His face had a heavy beard, marked with dark red scratches along his cheeks, down his neck, and all over his bare torso. His cargo pants were so thick with dried blood they were almost black, and his bare feet were scarred with scabs and open wounds from all the broken glass around the building.

“What?” he said suddenly, to the air around him. “Again? Where?”

He looked down at the body below him, traced a careful line down the shoulder, to the left arm, and stopped at the elbow.

“No, that won’t do,” he mumbled, then pulled a worn scalpel from his back pocket. Eva moved back even further, edging towards the door.

“This won’t take a minute,” he said, jabbing at the arm wildly with the scalpel, and then began screaming as if he were the one being attacked. Eva was nearly at the door, eyes never leaving the scene, when her heel cracked a bit of glass.

The monster looked up at her suddenly, eyes wide.

She made no move.

“Yes,” he said to the air, but looking straight at her. “Yes, she has ants in her too.”

Eva stumbled further back, ready to fight. He made no move to follow her, just stared.

“Just stay back,” she warned. “Stay there and everything will be fine.”

His eyes shifted slightly, and it was clear he now saw her fully.

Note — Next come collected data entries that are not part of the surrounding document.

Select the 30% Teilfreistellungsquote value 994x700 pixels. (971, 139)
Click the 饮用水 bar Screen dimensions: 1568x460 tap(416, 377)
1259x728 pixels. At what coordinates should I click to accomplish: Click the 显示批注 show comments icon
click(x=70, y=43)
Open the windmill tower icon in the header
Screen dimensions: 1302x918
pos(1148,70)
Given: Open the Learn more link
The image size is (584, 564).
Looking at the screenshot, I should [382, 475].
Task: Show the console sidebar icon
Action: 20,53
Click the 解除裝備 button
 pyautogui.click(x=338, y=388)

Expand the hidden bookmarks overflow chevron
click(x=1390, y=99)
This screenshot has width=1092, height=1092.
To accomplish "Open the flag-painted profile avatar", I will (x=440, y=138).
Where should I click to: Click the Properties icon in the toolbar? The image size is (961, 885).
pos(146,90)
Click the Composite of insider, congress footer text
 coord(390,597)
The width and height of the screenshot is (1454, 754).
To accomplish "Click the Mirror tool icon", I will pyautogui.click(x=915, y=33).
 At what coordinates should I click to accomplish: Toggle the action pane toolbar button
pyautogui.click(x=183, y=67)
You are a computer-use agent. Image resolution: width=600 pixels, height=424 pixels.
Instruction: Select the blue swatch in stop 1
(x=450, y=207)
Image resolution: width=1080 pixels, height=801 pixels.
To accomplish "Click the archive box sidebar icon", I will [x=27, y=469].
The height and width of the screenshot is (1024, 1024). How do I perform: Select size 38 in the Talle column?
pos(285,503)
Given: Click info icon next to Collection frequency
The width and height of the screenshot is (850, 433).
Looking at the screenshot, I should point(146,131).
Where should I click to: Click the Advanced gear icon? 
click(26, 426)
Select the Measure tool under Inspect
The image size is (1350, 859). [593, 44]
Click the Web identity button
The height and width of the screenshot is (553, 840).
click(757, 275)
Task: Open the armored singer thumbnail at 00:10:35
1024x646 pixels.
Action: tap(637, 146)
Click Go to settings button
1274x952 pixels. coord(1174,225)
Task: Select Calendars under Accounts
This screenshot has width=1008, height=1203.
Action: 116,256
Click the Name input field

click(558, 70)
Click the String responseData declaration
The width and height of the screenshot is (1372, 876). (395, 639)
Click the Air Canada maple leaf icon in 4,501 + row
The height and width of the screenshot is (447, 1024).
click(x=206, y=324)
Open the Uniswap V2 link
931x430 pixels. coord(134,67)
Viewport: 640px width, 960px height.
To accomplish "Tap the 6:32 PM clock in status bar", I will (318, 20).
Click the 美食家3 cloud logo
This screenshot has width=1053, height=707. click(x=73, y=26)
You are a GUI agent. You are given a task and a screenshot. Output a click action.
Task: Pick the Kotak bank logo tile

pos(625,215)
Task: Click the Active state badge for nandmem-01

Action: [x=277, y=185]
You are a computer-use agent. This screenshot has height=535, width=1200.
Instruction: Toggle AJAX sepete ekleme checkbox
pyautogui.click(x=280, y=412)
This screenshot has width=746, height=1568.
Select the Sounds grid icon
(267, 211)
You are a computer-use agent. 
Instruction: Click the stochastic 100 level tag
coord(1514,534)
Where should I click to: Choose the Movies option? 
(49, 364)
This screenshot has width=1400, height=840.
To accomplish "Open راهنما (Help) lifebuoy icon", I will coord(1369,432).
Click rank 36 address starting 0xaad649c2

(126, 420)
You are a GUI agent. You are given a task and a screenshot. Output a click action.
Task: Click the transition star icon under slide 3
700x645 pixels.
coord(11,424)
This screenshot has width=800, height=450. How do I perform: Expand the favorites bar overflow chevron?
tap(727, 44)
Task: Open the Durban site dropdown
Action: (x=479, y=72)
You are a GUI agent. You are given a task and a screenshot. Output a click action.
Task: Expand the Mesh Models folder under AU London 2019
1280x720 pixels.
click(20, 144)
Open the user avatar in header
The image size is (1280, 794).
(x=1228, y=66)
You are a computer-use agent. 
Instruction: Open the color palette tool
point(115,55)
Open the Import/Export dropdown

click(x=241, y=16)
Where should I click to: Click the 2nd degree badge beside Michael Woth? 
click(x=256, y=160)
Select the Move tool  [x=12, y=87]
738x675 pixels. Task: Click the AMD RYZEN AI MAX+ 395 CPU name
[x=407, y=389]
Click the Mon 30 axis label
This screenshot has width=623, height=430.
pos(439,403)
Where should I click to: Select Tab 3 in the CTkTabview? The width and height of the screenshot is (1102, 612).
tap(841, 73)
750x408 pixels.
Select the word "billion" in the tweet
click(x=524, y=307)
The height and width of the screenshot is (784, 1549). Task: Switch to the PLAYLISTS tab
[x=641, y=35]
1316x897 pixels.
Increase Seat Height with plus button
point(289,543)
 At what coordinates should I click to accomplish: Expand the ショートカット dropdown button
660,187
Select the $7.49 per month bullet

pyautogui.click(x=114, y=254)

“I’ll get the ants out, and she’ll feel better,” he said, then bounded towards her like a demonic gorilla, screaming as he made the final approach. It was so terrifying, Eva nearly missed her chance: she swung at him, hitting his shoulder instead of his head, sending him back onto the ground, and sending her to her knees from the momentum. Her wrist burned angrily, and she lost her grip with that hand.

The monster quickly skittered to his feet and ran at her again, and she took off towards the door, slipping on the glass on the floor, and only just reaching it before he grabbed at her heel. He pulled, and she flipped over onto her back, dropping the projector arm. He yanked her back in one, two, three painful lurches. She tried to kick him off, but he was just too strong.

He straddled her, eyes utterly mad, and licked his lips.

“Those ants must go,” he said serenely, and reached back a bloodied hand.

Then his chest popped open. Once, twice, and the third time he collapsed backwards into the glass, and Eva covered her ears, ringing from the boom of the gunshots. She rolled to her chest, looked back, and there at the door was Pyotr, smoking pistol in his trembling hand.

“I guess you don’t need the mask after all, huh?” he asked.